Mum works for Flora Box, a local seafood merchant and drug dealer. Don’t let those adorable old-lady glasses and sloppy joes fool you — Flora is a treacherous killer. The scrapyard is by the brown snake of a river running through Brisbane, a treacherous killer all its own.
Add to this a teenage alcoholic by the name of Charlie Mould, a boy in a vintage brown suit on a bridge, and a broken mirror in which resides the eponymous Lola, and you have all the elements for a wild and captivating story.
Trent Dalton has the capacity to make you laugh and cry in the same sentence.
In this novel, you will find the deepest of tragedies on the same page as a strange and bizarre happening. He writes of forks in the road, the bravery of a cartwheel, and the meaning of a name.
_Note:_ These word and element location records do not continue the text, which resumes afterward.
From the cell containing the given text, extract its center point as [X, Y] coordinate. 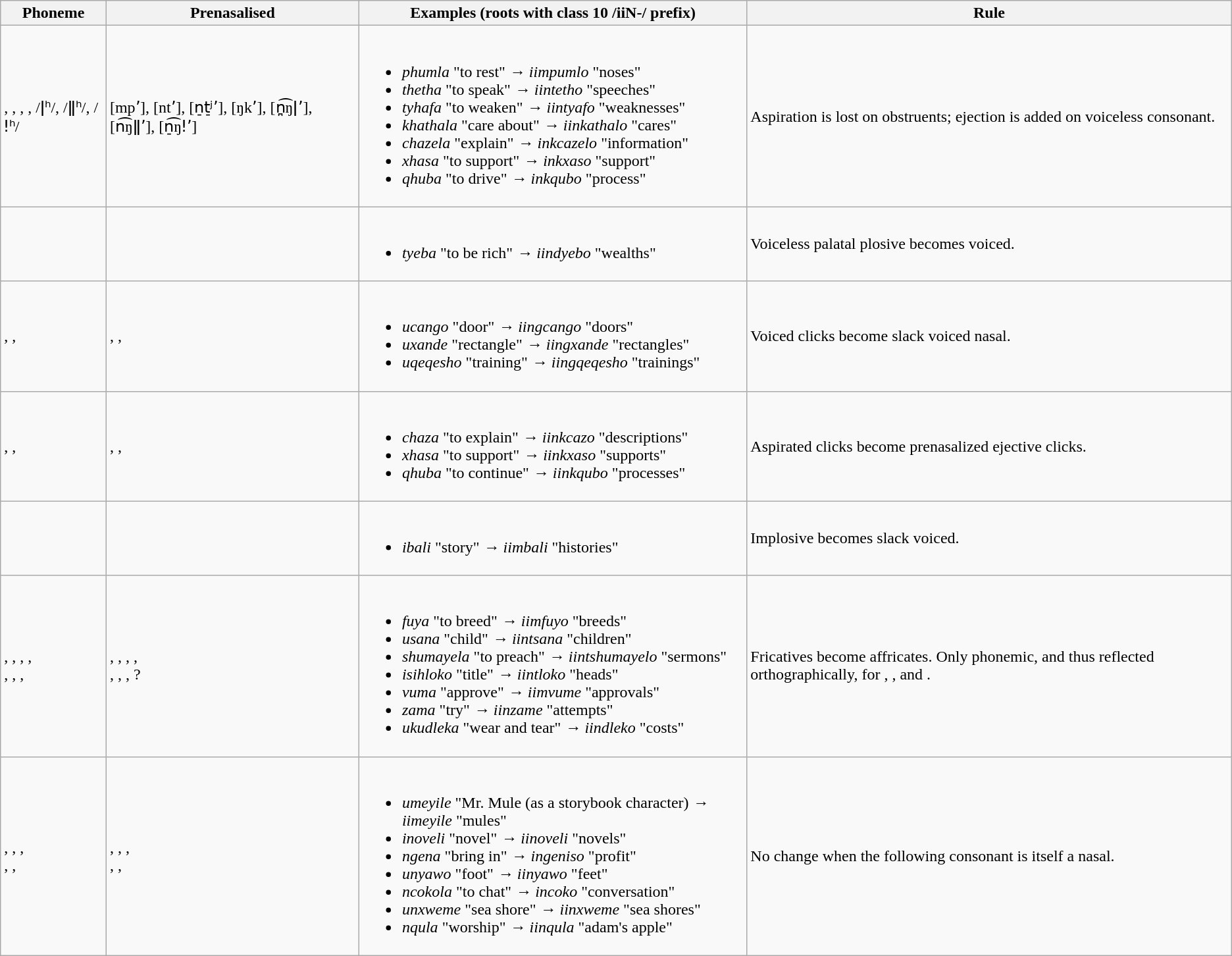
, , , , /ǀʰ/, /ǁʰ/, /ǃʰ/ [54, 116]
[mpʼ], [ntʼ], [n̠t̠ʲʼ], [ŋkʼ], [n̪͡ŋǀʼ], [n͡ŋǁʼ], [n̠͡ŋǃʼ] [232, 116]
ibali "story" → iimbali "histories" [553, 538]
Voiced clicks become slack voiced nasal. [989, 336]
Aspirated clicks become prenasalized ejective clicks. [989, 446]
Fricatives become affricates. Only phonemic, and thus reflected orthographically, for , , and . [989, 666]
Voiceless palatal plosive becomes voiced. [989, 244]
, , , , , , , [54, 666]
chaza "to explain" → iinkcazo "descriptions"xhasa "to support" → iinkxaso "supports"qhuba "to continue" → iinkqubo "processes" [553, 446]
Phoneme [54, 13]
No change when the following consonant is itself a nasal. [989, 856]
tyeba "to be rich" → iindyebo "wealths" [553, 244]
, , , , , , , ? [232, 666]
Aspiration is lost on obstruents; ejection is added on voiceless consonant. [989, 116]
ucango "door" → iingcango "doors"uxande "rectangle" → iingxande "rectangles"uqeqesho "training" → iingqeqesho "trainings" [553, 336]
Implosive becomes slack voiced. [989, 538]
Rule [989, 13]
Prenasalised [232, 13]
Examples (roots with class 10 /iiN-/ prefix) [553, 13]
He has found love and family in the darkest of places and has artfully revealed the essential truths of good and evil.
The result is a novel so beautiful, so uplifting, that all I can do is marvel upon my first read and arm myself with a pencil to underline the moments of pure genius I find in my second.
Lola in the Mirror by Trent Dalton is available on Harper Collins ($36.99).